This spring, the Washington State Historical Society is hosting the “Negro Motorist Green Book,” an exhibit developed by the Smithsonian Institution Traveling Exhibition Service highlighting travel for African American motorists during the time of segregation.  It’s a glimpse into the history, and the dangers, that faced African American drivers during the post-war rise of an American classic: the road trip.

Negro motorist Green Book From 1936 through the late 1960s, the Green Book provided African American travelers with critical information on restaurants, gas stations, department stores, accommodations, and other businesses available to them during the era of Jim Crow and “sundown towns.” (towns where Blacks were not allowed “after sundown”)

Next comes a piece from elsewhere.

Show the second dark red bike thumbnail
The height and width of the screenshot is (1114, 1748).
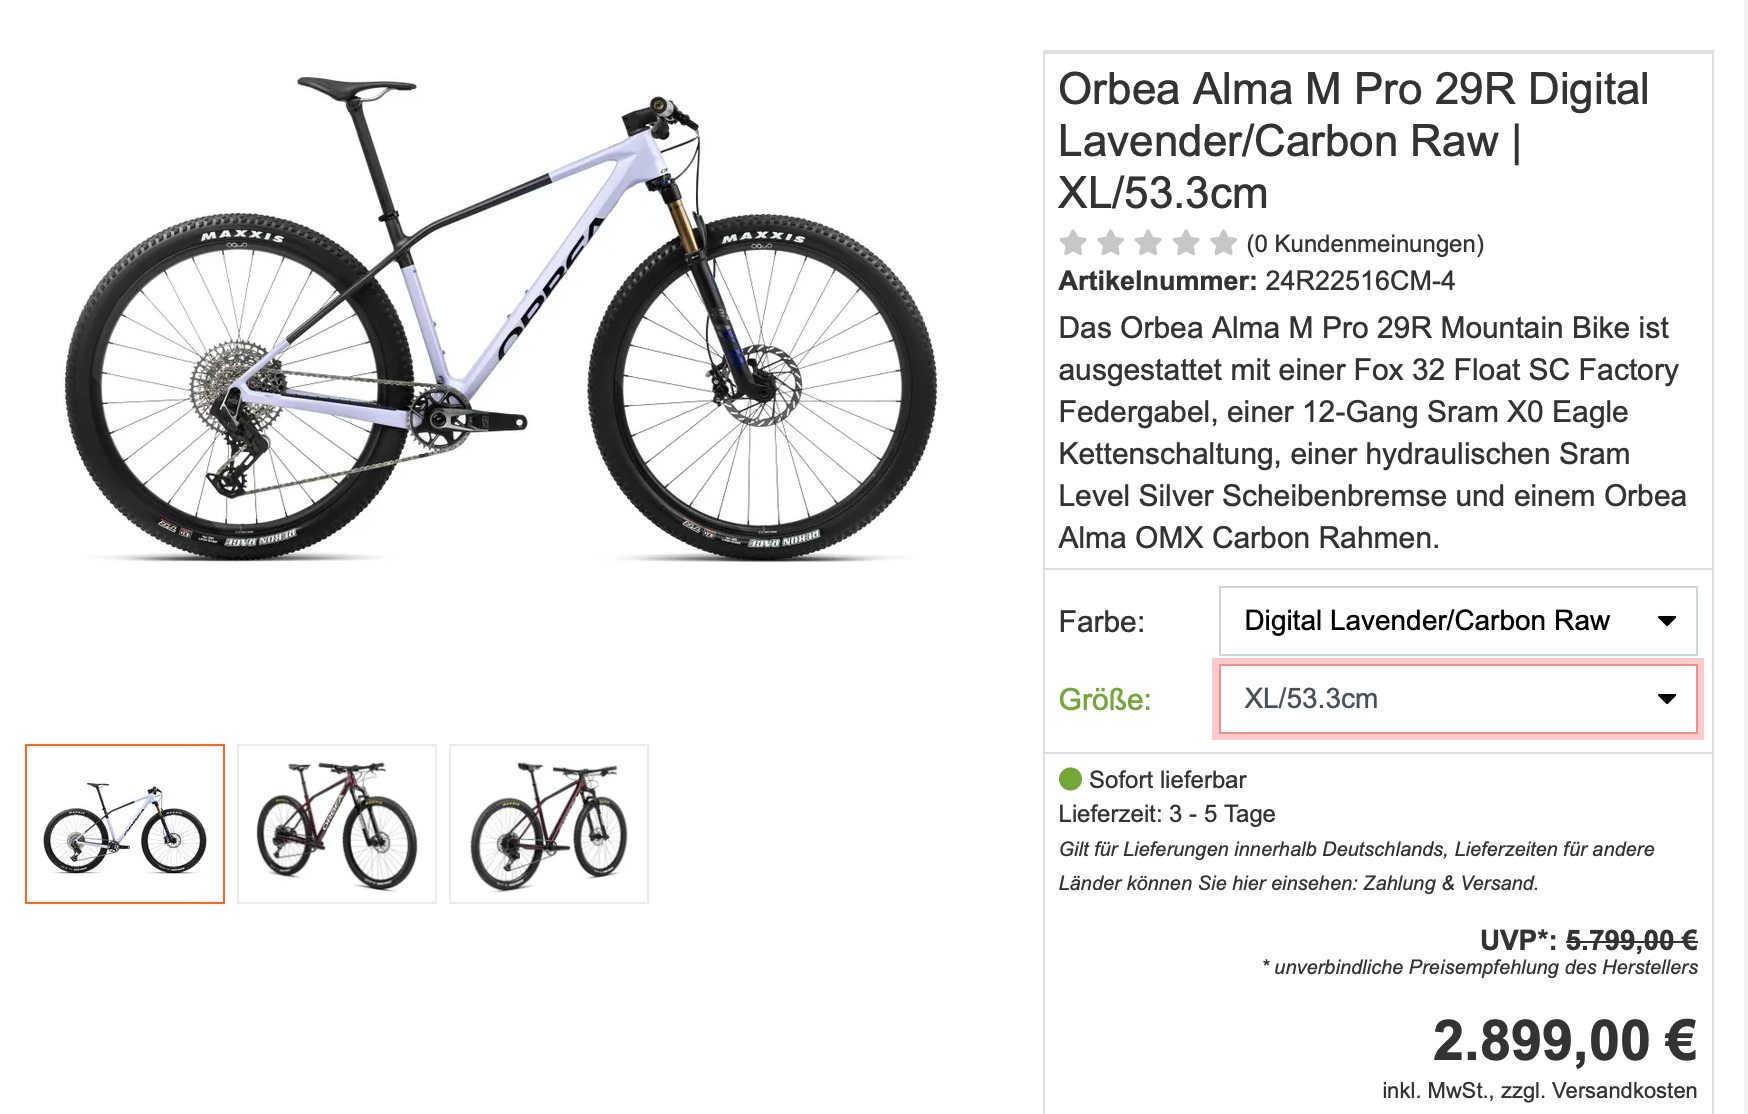[337, 824]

On April 9, the Black Heritage Society of Washington State, the organization that King County Metro previously worked with to develop bus shelters in the Central District , gathered at the Northwest African American Museum in Seattle for a special trip to the Green Book exhibit in Tacoma.

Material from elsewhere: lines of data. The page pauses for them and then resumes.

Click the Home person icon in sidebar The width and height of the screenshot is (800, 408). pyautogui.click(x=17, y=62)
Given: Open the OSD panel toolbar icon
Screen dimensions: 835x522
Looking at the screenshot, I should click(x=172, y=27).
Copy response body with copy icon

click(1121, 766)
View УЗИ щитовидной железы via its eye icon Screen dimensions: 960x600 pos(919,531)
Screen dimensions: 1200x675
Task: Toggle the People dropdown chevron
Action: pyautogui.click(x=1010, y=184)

A trip to explore the past naturally requires a special vehicle, which Metro was happy to provide. The passengers rode to Tacoma with transit operator Robert L. Horton behind the wheel of a Metro coach wrapped in Black Lives Matter art. Horton is the artist who created the mural that is displayed on the coach!

BLM Artist Robert L. Horton
Transit operator Robert L. Horton standing in front of the coach wrapped in Black Lives Matter artwork he designed.

Metro sees this partnership as an important investment in our community, and a natural expression of our True North values, particularly as they relate to racial justice, mobility as a human right, leadership, and teamwork.  Recognizing this special opportunity to turn ideas into action, Metro was proud to offer this transport as a gift to the Black Heritage Society of Washington State.